*WHAT TO WORK ON*
Reproduce all the lines of the material below, requests included, but multiply every number in the answers (the coordinates and the viewport width and height) by 2.1 and round to whole numbers, with halves rounded up; keep the numbers in the requests unchanged. Leave the pictures out of your answer.

*Saved data entries*
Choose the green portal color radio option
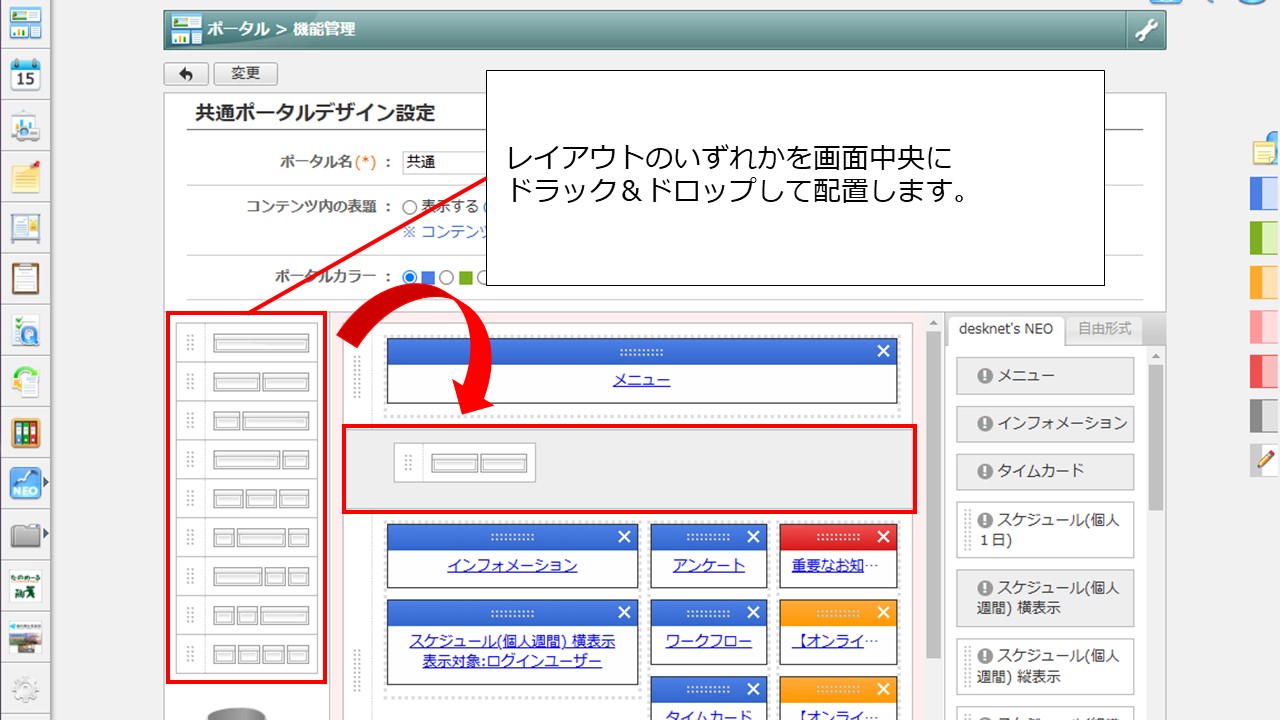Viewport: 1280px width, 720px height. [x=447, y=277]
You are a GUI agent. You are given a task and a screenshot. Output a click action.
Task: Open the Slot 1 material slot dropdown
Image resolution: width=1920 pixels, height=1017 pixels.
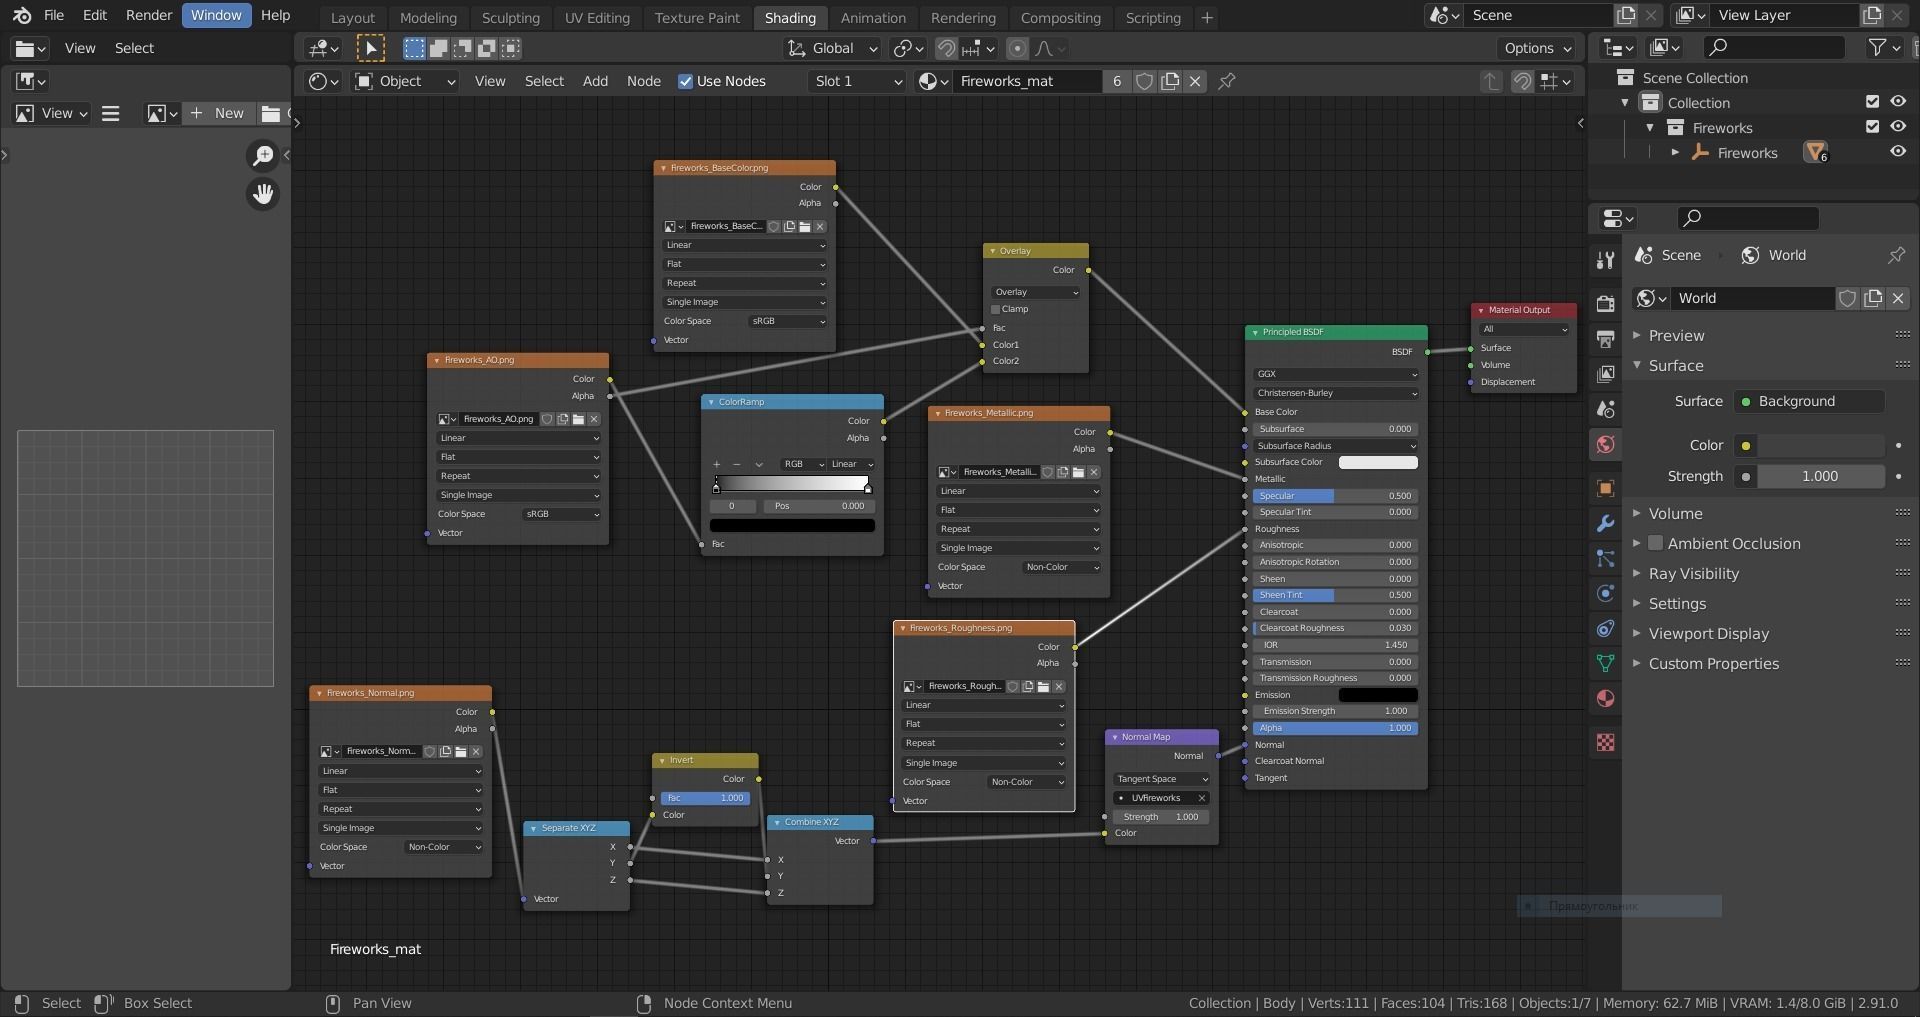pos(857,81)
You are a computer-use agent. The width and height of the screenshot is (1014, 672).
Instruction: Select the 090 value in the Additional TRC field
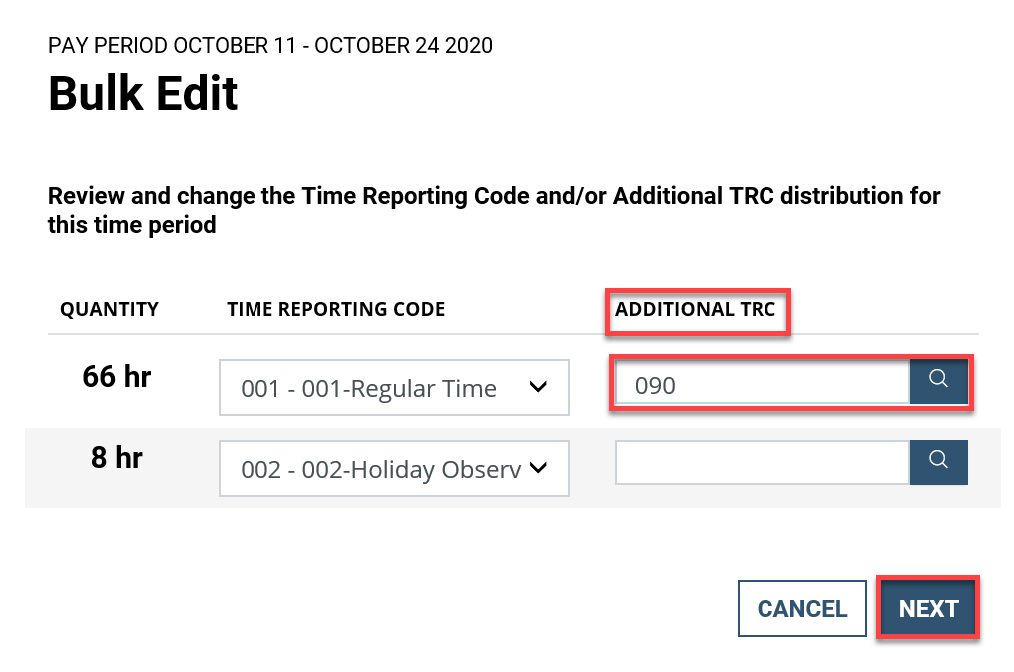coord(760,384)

*SOLUTION TO THE EXERCISE*
Choose the green portal color radio option
Viewport: 2688px width, 1512px height. [x=939, y=582]
You are a GUI agent. You are given a task and a screenshot. Output a click action.
Task: Open the Slot 1 material slot dropdown
Image resolution: width=1920 pixels, height=1017 pixels.
pos(1800,170)
You are a computer-use agent. The width and height of the screenshot is (1014, 672).
Instruction: Select the 090 value in the Additional TRC field
coord(1596,806)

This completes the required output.